__Prompt__
Of all the lines below, output only those starting at the one with "The width and height of the screenshot is (800, 655)." and ending at the one with "this site as", both ends included, exactly as written.

__Data for processing__
+ + + + + + +
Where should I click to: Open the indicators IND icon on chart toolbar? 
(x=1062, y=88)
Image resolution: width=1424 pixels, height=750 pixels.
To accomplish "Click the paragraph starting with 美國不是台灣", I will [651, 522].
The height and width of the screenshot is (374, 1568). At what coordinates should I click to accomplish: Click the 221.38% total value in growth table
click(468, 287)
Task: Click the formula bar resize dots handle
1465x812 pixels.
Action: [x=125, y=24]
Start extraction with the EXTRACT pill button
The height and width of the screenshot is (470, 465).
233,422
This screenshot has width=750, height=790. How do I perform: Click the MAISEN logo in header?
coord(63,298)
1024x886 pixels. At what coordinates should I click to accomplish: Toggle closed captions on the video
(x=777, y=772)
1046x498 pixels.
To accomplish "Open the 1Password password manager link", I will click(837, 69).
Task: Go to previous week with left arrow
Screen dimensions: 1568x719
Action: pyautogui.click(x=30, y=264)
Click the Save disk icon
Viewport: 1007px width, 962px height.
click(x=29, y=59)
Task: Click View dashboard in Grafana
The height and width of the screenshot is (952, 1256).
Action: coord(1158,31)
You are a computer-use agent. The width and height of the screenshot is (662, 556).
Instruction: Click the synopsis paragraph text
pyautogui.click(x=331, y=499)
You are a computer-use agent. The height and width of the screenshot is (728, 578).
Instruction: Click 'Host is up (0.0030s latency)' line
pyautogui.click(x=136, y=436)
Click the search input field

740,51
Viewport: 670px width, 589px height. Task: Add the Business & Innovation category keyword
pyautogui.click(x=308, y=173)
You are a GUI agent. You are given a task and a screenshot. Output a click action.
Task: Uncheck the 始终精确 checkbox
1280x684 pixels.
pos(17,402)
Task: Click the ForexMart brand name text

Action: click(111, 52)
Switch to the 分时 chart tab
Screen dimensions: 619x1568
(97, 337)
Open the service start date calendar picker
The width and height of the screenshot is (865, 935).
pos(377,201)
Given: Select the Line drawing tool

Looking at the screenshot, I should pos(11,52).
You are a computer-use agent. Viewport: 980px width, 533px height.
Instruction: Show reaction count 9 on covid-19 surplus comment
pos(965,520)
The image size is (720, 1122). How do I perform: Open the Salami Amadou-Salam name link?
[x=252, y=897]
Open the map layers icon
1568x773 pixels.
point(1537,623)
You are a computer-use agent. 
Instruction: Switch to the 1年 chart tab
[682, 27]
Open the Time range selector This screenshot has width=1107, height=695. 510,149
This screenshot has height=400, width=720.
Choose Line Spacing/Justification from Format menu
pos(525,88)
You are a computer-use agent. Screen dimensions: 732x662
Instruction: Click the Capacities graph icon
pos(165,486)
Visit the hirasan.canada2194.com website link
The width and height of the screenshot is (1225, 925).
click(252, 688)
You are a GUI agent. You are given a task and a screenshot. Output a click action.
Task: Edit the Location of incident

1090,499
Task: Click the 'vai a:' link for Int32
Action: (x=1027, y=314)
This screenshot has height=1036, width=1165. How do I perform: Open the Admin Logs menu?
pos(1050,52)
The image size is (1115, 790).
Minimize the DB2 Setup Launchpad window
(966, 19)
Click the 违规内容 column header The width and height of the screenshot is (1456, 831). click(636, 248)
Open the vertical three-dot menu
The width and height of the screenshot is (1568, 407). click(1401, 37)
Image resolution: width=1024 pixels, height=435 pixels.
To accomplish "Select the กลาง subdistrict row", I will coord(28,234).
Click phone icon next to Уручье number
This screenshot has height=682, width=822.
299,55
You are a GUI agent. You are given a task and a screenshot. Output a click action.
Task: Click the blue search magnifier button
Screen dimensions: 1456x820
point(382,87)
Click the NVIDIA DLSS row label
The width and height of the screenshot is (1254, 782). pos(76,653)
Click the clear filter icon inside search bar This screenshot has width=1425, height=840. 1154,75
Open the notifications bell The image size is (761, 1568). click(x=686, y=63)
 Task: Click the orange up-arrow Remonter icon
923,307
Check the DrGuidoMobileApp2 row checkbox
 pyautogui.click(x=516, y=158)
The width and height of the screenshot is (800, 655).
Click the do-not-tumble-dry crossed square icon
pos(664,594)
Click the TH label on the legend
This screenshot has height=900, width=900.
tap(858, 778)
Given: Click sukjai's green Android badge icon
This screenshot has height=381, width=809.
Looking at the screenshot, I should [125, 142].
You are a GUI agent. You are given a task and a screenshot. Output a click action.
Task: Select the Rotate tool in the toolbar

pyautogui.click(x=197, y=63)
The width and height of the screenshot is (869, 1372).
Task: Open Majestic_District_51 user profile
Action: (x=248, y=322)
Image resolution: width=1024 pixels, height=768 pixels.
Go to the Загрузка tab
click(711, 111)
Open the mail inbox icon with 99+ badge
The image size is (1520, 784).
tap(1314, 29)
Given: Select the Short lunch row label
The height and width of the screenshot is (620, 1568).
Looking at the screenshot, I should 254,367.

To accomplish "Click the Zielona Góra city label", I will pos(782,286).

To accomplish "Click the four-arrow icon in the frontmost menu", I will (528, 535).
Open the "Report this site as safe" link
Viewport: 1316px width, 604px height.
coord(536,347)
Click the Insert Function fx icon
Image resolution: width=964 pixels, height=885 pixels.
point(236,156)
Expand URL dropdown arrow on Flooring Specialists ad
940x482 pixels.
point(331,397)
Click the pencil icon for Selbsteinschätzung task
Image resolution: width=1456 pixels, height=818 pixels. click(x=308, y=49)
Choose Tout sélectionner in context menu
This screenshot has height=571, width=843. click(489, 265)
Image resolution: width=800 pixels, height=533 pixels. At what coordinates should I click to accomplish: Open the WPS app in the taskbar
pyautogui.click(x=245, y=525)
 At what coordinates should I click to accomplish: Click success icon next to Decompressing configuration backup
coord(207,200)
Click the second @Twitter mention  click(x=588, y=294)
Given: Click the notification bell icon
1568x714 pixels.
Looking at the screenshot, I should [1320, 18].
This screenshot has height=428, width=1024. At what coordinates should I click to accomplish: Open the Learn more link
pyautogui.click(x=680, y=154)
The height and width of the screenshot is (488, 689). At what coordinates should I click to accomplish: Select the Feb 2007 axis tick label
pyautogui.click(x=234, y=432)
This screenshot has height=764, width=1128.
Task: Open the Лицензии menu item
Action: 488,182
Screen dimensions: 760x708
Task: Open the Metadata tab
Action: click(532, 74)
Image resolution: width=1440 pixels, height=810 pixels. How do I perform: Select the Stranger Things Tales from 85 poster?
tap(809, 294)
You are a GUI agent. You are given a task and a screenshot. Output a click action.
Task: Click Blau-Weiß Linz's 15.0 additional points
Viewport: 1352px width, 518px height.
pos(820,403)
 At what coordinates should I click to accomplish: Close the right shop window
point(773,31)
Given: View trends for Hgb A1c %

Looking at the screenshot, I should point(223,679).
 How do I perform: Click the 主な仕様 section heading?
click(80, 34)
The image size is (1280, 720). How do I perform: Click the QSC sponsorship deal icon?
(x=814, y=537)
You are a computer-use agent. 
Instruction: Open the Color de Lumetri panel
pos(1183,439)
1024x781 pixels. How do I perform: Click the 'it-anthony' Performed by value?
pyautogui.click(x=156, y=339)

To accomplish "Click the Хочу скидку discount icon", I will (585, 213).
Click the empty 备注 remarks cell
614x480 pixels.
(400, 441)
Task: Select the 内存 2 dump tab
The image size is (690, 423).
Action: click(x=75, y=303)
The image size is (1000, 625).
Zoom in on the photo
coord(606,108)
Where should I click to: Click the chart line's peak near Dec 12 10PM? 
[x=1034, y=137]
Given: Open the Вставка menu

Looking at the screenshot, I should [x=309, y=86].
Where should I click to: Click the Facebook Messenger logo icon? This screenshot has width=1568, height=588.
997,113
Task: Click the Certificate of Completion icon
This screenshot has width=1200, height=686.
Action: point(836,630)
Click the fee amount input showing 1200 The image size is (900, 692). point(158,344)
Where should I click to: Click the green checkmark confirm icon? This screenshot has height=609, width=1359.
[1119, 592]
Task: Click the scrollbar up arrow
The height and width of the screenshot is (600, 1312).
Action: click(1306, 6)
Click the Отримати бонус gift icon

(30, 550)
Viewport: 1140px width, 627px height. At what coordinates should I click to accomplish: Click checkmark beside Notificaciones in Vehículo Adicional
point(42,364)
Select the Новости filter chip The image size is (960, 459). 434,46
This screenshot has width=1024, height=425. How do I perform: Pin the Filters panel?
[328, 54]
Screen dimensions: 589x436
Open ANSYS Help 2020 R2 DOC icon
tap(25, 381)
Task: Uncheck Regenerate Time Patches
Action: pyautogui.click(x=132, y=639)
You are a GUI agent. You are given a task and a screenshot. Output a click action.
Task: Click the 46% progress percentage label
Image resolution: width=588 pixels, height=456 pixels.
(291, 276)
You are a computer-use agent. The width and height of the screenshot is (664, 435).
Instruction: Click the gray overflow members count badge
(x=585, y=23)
+ + + + + + +
__Response below__
The width and height of the screenshot is (800, 655).
Click the do-not-tumble-dry crossed square icon
pos(664,594)
Click the TH label on the legend
This screenshot has height=900, width=900.
tap(858, 778)
Given: Click sukjai's green Android badge icon
This screenshot has height=381, width=809.
Looking at the screenshot, I should [125, 142].
You are a GUI agent. You are given a task and a screenshot. Output a click action.
Task: Select the Rotate tool in the toolbar

pyautogui.click(x=197, y=63)
The width and height of the screenshot is (869, 1372).
Task: Open Majestic_District_51 user profile
Action: (x=248, y=322)
Image resolution: width=1024 pixels, height=768 pixels.
Go to the Загрузка tab
click(711, 111)
Open the mail inbox icon with 99+ badge
The image size is (1520, 784).
tap(1314, 29)
Given: Select the Short lunch row label
The height and width of the screenshot is (620, 1568).
Looking at the screenshot, I should 254,367.

To accomplish "Click the Zielona Góra city label", I will pos(782,286).

To accomplish "Click the four-arrow icon in the frontmost menu", I will (528, 535).
Open the "Report this site as safe" link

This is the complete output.